Professional standards have been designed for use by individual pharmacists to assess their own professional practice. They are intended to serve as guidance for desired standards of practice. However, it is the sole responsibility of the individual pharmacist to determine, in all circumstances, whether a higher standard is required.

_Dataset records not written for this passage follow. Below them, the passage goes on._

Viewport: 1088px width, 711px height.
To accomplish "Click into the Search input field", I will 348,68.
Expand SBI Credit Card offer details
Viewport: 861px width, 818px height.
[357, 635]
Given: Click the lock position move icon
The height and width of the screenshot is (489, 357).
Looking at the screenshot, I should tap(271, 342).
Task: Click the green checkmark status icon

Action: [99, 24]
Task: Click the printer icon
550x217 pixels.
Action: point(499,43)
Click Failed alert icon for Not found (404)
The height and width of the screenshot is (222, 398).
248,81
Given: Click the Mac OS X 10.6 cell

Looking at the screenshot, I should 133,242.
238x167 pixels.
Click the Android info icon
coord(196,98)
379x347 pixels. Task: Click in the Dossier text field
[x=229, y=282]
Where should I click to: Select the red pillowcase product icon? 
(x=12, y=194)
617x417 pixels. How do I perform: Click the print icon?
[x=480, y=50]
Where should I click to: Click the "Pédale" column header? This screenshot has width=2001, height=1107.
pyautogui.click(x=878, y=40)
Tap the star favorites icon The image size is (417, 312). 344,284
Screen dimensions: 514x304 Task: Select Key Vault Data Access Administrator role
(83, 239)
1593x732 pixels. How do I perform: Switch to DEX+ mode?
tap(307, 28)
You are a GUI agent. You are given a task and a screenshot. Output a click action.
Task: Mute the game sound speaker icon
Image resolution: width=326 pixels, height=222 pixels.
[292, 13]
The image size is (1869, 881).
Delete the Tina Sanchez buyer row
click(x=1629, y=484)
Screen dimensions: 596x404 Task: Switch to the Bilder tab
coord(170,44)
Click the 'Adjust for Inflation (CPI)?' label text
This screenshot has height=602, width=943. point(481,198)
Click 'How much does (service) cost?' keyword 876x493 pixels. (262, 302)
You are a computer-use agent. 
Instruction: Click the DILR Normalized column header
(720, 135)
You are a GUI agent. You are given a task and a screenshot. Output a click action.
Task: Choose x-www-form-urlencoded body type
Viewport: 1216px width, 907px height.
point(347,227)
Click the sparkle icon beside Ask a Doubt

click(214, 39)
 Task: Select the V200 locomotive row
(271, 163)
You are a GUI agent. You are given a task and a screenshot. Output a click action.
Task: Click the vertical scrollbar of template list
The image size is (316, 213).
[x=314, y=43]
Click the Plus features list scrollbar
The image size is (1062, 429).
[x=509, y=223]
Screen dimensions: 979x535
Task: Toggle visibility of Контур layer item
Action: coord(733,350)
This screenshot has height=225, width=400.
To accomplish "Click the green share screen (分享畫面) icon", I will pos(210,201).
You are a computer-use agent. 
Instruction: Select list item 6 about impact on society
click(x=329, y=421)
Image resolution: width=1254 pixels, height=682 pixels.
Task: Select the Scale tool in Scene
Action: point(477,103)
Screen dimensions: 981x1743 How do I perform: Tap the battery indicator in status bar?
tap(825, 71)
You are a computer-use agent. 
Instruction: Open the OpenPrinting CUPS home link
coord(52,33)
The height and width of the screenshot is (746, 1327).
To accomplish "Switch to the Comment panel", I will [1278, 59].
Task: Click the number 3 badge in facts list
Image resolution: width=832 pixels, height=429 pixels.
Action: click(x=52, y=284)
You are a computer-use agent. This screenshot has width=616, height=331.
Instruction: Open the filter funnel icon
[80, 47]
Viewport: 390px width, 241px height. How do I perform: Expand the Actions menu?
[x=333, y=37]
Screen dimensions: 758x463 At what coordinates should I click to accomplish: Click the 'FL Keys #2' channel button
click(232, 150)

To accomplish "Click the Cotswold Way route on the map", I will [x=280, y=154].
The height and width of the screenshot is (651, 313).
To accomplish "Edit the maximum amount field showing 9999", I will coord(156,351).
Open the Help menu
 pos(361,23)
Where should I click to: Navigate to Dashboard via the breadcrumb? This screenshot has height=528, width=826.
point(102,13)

It is equally their  responsibility to meet that standard and ensure that consumers are provided with the best available information about the current evidence for, or lack-of efficacy in, offered treatments and therapies. 
As in relation to Recommendation 4-2, the Government has accepted the recommendations of the independent RMMDR reforming the regulation of complementary medicines in Australia.
The report's recommendation regarding 4-2 was
Community pharmacists are encouraged to:
a. display complementary medicines for sale in a separate area where customers can easily access a pharmacist for appropriate advice on their selection and use; and 
b. provide appropriate information to consumers on the extent of, or limitations to, the evidence of efficacy of complementary medicines. This could be achieved through the provision of appropriate signage within the pharmacy (in the area in which these products are sold), directing consumers to ‘ask the pharmacist for advice’ if required.
The Government has endorsed a regime where pharmacies - increasingly owned by chains - are free to sell what would be acerbically characterised as snake oil on the basis that a pharmacist is on the premises and thus available to answer any question about whether the pills, potion or salve will work.